SOURCE DATA:
"""
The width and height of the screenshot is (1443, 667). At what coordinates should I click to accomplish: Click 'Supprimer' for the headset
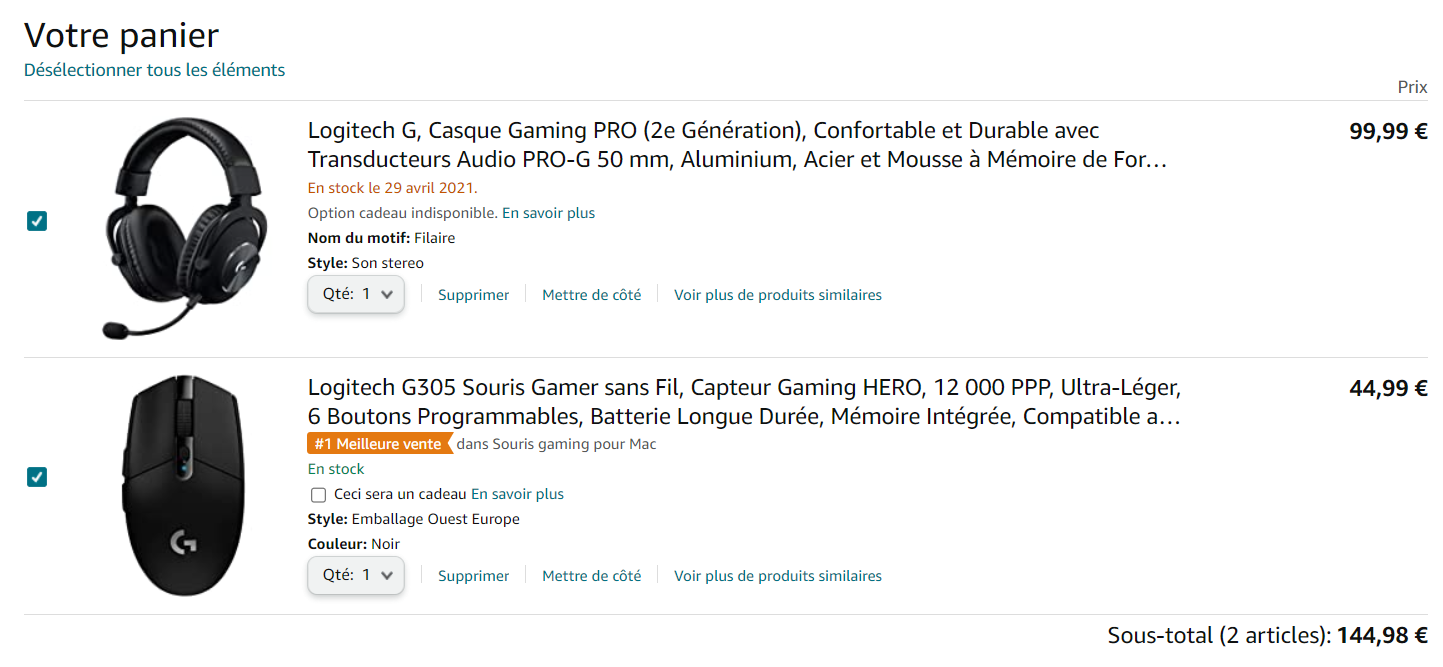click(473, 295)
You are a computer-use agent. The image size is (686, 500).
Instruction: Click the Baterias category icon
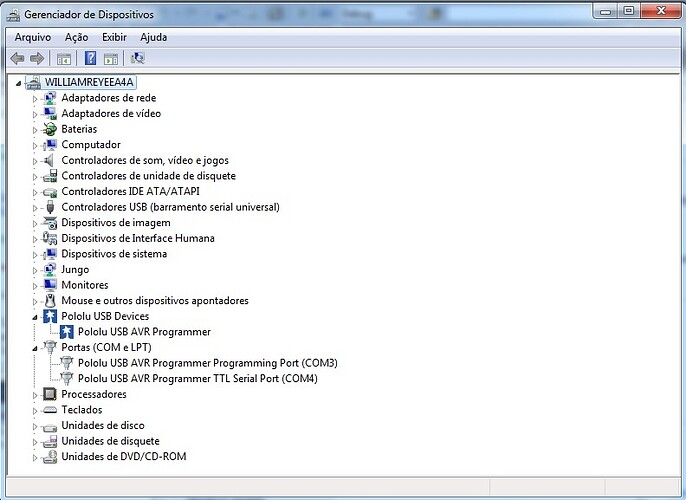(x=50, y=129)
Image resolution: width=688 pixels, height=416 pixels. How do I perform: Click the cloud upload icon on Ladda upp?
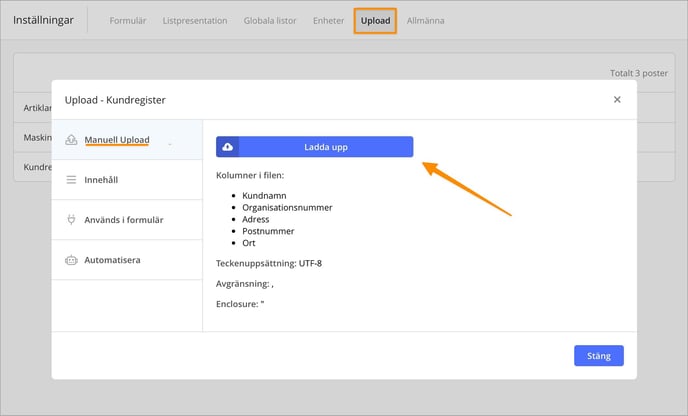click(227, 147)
"""
"""
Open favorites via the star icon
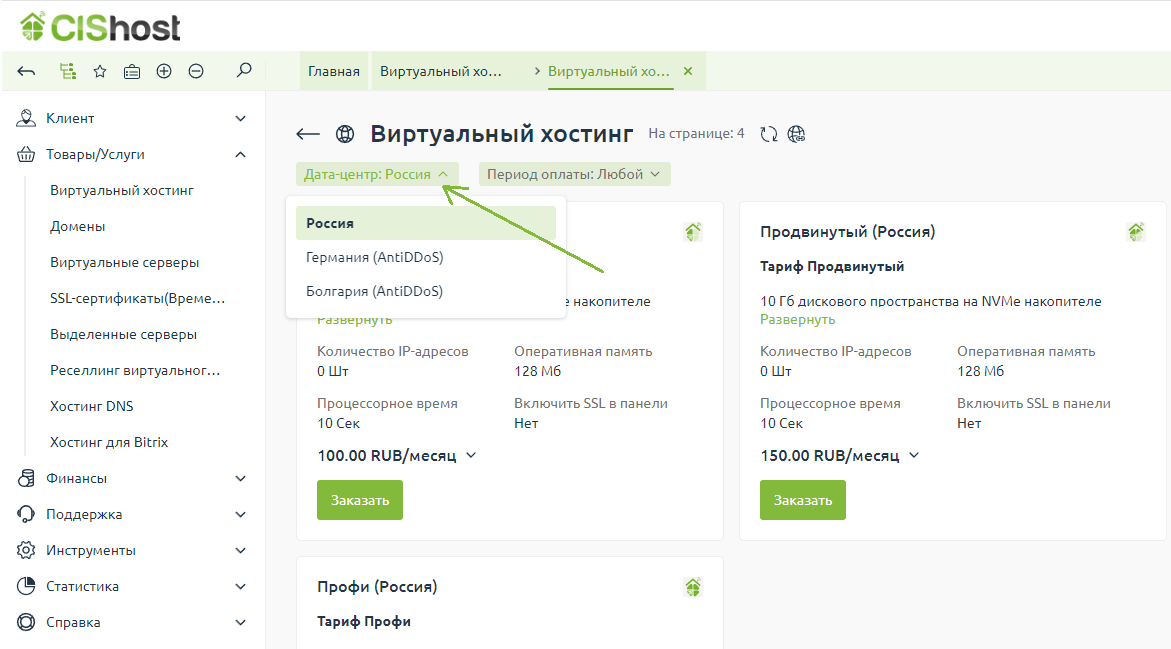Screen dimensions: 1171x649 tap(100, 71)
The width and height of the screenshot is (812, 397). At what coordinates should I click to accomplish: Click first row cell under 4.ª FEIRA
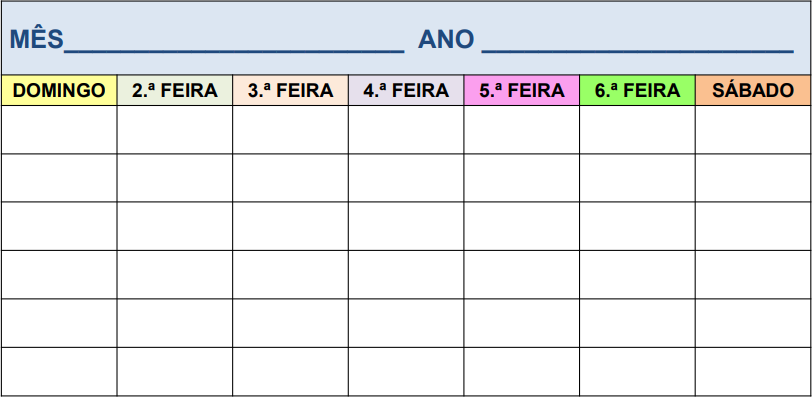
"""
"""
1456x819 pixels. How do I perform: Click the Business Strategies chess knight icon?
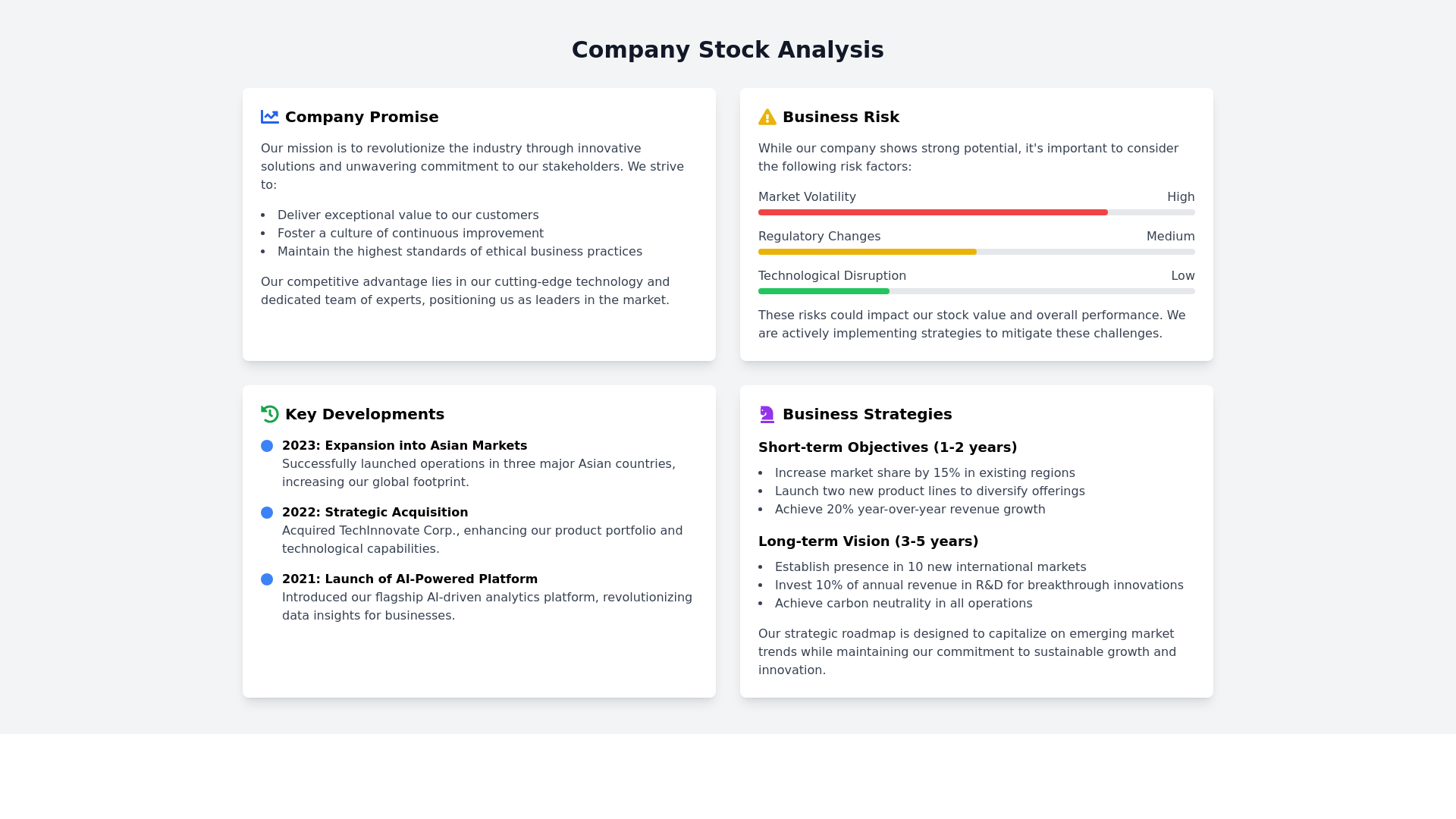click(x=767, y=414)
"""
Working from the data above, repeat exactly, and only, the lines that begin at the line containing "The width and height of the screenshot is (1443, 667)." and stop after the line containing "You are a computer-use"; pictures are not copied.

SOLUTION FOR THIS PROBLEM:
The width and height of the screenshot is (1443, 667). At what coordinates should I click to accomplish: Click 'Supprimer' for the headset
click(473, 295)
You are a computer-use agent. The image size is (686, 500).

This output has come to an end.